10

Avant

          Deux yeux bleu ardoise me fixaient sans jamais se détourner, ou esquisser un quelconque clignement de doute. Ils avaient été capturés dans une bulle hors du temps, impérissable, immuable, incapables d'émettre une autre émotion que celle qui les habitait actuellement. Celle qui les avait habités au moment où l'artiste avait apposé son pinceau contre la toile.

          Et ces deux iris se retrouvaient, des dizaines d'années plus tard, dans un vaste hall d'entrée, à la vue de tous. J'aurais voulu détacher ce tableau et le cacher aux curieux, car l'ardoise était empreinte d'une puissante détresse, si profonde que j'en ressentais de la pudeur. Il ne fallait pas qu'elle soit ainsi exposée, il me semblait que le modèle aurait voulu conserver sa dignité et ne pas voir son angoisse affichée dans un lieu public.

          Teddy arriva alors, vêtu de sa veste en cuir malgré la chaleur étouffante de cet après-midi de printemps, ses cheveux formant des épis désordonnés. Je mourrais d'envie de les aplatir, car cette coiffure avait pour don de former des noeuds au creux de mon estomac. Une mèche qui rebiquait et le stress faisait son entrée. Pathétique.

- America ! s'écria-t-il en arrivant à mes côtés. Comment ça va, bichette ?

Un pli soucieux barrait son front, et faisait écho à l'expression songeuse que je devais arborer. Pour appuyer ses paroles, mon ami colla nos fronts l'un à l'autre, ce simple contact suffit à m'apaiser - et à m'arrêter de m'en faire pour un stupide tableau. Notre professeur de chant nous éloigna en sortant de son bureau pour se diriger droit vers nous.

- America, Teddy, bonsoir ! nous salua-t-elle aimablement.

Elle nous précéda dans une petite salle, son chignon se balançait sur le haut de son crâne à chacun de ses pas, sa démarche chaloupée attirait le regard de mon compagnon. Nous prîmes place, son beau visage se déforma en un sourire espiègle lorsqu'elle surprit ses yeux baladeurs, j'eus immédiatement l'impression d'être de trop. Ce n'était pas rare ces derniers temps. L'inconvénient d'avoir un professeur aussi jeune était l'attirance qu'elle suscitait et provoquait chez la plupart de mes amis.

- Bon. Il faut concevoir une stratégie pour ce concours de chant. Seul l'un de vous sera pris, mais je vais continuer de vous faire travailler ensemble. Ça a toujours fonctionné, je ne vois pas pourquoi les choses seraient différentes si seulement l'un de vous participe, déclara-t-elle presque solennellement.

- En fait, nous avons choisi. J'ai envoyé le dossier au conservatoire hier soir, afin qu'il le remette lui même au concours. Il devrait atterrir bientôt sur ton bureau, l'interrompis-je.
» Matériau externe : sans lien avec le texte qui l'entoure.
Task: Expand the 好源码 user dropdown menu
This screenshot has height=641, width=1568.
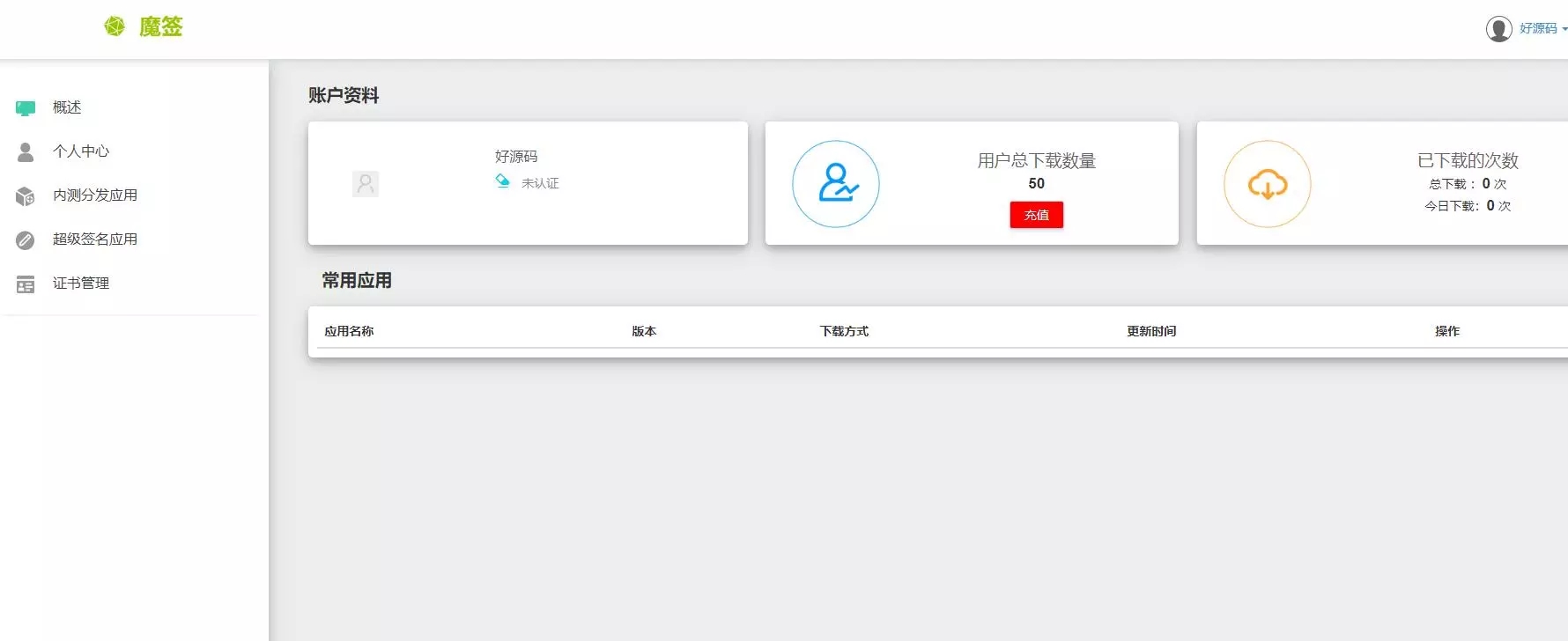Action: [x=1543, y=29]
Tous deux se tournèrent vers moi, l'un abasourdi et l'autre surprise. Une étincelle que je ne pus décrypter traversa le regard de mon ami, juste avant que son visage ne se ferme. Je restai un instant bloquée sur son expression froide, alors qu'il m'avait cédée sa place, puis fus déconcentrée par le coup d'œil déçu que lui adressa Katha.

J'aurais dû comprendre à ce moment-là que ce coup d'œil serait à l'origine d'une déception bien plus dévastatrice.